Halloween night was spent on my bike exploring the half of Manhattan that is still without power due to Sandy. Here's what I experienced.
The transition into the dark side of Manhattan was instantaneous. Only large buildings like the Empire State Building and Chrylser Building were lit up below 42nd Street. Cops were posted at major intersections to facilitate traffic flow. Car headlights provided occasional illumination down the blocks, but most of the time was spent in darkness.
The further south I biked, the more deserted it got.
I found a few food trucks open in SoHo and the Financial District, which were the only spots of light for multiple blocks.
Essential buildings and services were powered, including fire stations and the NYSE.
A few large companies also had power, providing for some interesting lobby views.
It was also a full moon last night, which lit up familiar views in new ways.
There were a few people scattered around the Financial District performing repairs.
When I took a break under the moon-lit Frank Gehry building, I finally noticed a clear sky. The light pollution levels were extremely low down in the Financial District.
A few news vans were posted up at the end of the Brooklyn Bridge.

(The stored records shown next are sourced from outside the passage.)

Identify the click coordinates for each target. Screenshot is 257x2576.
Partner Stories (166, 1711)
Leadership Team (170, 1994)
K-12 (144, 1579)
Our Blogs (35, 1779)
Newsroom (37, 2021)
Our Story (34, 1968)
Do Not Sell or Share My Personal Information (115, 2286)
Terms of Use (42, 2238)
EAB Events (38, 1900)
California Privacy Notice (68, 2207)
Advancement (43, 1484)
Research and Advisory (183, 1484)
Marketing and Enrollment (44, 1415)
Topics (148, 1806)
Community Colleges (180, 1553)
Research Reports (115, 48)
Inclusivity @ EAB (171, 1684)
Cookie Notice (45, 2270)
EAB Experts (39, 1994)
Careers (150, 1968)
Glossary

Biking down pitch black streets was fun…I kept my headlight off until I needed it. Just after I took this photo, a court house police officer gave me a hard time. I guess with no one around, he got bored and wanted to yell at someone.
There were a few bars open by candlelight in the East Village (This is Madam Geneva on Bleecker Street). Spirits were still high.
Things looked so amazing by moonlight! Who wants to do a moon-lit portrait session here?
Van Leeuwen was open, because who couldn't use some ice cream during a blackout?
People used flashlights to flag cars to stop at intersections throughout midtown.
There was a 3-block line of ambulances and school buses waiting for dispatch outside Bellvue and NYU Medical Center. Lots of medics, drivers, etc standing around, some taking a smoke break.
More news media out reporting.
And more people working hard into the night to restore power.